I waited a long time before I got the residency permit and was transferred to another camp in Oisterwijk. At this stage and because I did not want to stay in the camp, as I am lucky enough to have two sisters in the Netherlands, I traveled every week for four hours and back, to get a stamp to prove that I am still living in the Netherlands. I tried to convince them that it is a long trip and I cannot come every week but their reply usually was “I do understand, but you have to”. The problem with staying at the camp was that I would be expected to get a residence near the camp and I would be far away from my sisters, and I would feel more estrangement. Therefore, I continued trying to convince them, for the next three months, to transfer me to the camp near my sisters’ city, but they said that it is not permissible and my sisters are second degree relatives, not first!! However, after I told them that I am tired, exhausted and even depressed, they finally approved my transfer.

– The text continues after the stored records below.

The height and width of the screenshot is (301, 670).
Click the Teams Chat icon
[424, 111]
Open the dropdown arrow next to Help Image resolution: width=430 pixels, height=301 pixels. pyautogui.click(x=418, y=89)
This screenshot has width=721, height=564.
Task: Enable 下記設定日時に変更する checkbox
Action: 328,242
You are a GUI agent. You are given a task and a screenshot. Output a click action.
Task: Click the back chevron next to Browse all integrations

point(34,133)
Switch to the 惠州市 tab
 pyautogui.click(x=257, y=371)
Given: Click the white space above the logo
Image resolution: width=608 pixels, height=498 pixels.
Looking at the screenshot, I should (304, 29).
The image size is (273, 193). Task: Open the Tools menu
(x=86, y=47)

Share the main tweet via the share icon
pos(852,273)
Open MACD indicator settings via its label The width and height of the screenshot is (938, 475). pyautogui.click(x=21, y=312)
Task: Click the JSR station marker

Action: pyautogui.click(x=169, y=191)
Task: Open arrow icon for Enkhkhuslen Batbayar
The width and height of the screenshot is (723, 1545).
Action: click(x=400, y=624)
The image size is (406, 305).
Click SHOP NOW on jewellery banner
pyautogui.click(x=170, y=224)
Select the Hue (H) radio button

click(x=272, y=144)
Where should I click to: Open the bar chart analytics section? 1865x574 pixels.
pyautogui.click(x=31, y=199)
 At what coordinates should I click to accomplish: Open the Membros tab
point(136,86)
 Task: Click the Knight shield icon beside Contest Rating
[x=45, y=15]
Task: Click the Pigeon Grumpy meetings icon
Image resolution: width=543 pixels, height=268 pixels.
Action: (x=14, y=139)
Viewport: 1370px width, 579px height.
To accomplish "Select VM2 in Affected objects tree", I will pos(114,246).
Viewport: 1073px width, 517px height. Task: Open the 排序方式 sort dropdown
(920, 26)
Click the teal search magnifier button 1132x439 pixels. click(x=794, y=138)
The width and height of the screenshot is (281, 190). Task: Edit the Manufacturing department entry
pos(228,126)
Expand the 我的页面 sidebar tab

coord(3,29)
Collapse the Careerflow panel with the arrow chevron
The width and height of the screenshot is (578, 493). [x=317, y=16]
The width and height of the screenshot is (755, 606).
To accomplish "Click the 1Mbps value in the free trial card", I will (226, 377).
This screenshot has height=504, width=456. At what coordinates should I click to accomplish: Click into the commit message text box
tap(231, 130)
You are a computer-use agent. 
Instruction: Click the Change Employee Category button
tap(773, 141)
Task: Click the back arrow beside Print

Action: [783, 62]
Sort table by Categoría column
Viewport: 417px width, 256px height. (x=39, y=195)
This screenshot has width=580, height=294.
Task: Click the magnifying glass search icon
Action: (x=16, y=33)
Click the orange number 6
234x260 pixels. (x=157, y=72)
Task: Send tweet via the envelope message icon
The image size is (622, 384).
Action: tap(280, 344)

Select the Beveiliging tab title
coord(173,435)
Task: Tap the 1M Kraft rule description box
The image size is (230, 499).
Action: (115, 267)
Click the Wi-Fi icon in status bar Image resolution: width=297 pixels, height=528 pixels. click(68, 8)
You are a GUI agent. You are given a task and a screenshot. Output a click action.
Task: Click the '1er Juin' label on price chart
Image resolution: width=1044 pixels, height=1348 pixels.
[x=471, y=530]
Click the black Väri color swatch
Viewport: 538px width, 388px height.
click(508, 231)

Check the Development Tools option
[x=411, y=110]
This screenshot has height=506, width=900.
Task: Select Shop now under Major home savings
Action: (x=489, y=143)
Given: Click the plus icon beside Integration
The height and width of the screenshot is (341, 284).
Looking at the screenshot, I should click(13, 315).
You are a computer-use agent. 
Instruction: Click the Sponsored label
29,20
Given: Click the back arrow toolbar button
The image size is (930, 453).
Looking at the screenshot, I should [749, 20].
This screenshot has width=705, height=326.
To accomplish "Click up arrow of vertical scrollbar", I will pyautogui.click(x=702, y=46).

Well, now I am in Europe that is famous for its freedoms and its laws, but I did not know that Europe will take away my basic freedom, such as where I want to live, the duration of my travel abroad, how to spend my money and other such things. During the last period I did not really like the Netherlands. I neither adapted to its cold changeable weather nor did I meet many Syrians. The cold in Europe is sneaking inside me day by day. This place does not look like me and it separates me from my country, my revolution and its revolutionaries. Only some campaigns for Syria in which I participated made me breathe a little freely.  I did not experience any obvious racist attitude. However, I always had to explain why I am here, what is going on in my country, and that I did not run away because of ISIS but from a dictatorship which is killing us every day. I have to explain that I am neither a refugee out to get money, nor a terrorist. I have had to fight daily the stereotype associated with refugees.

In my first visit to Turkey, an officer at the airport asked me brusquely “do not you intend to go to Aleppo?” “No, because it is a very dangerous city I replied and “if I went there, I would lose my right to asylum.”

If you know anything Mr. Officer about my dangerous city, it has more warmth than you have. That city where I shouted for freedom and buried a lover. If I could have a “visa” to go back to my home in Aleppo, you could prevent me, please prevent me, to come back here.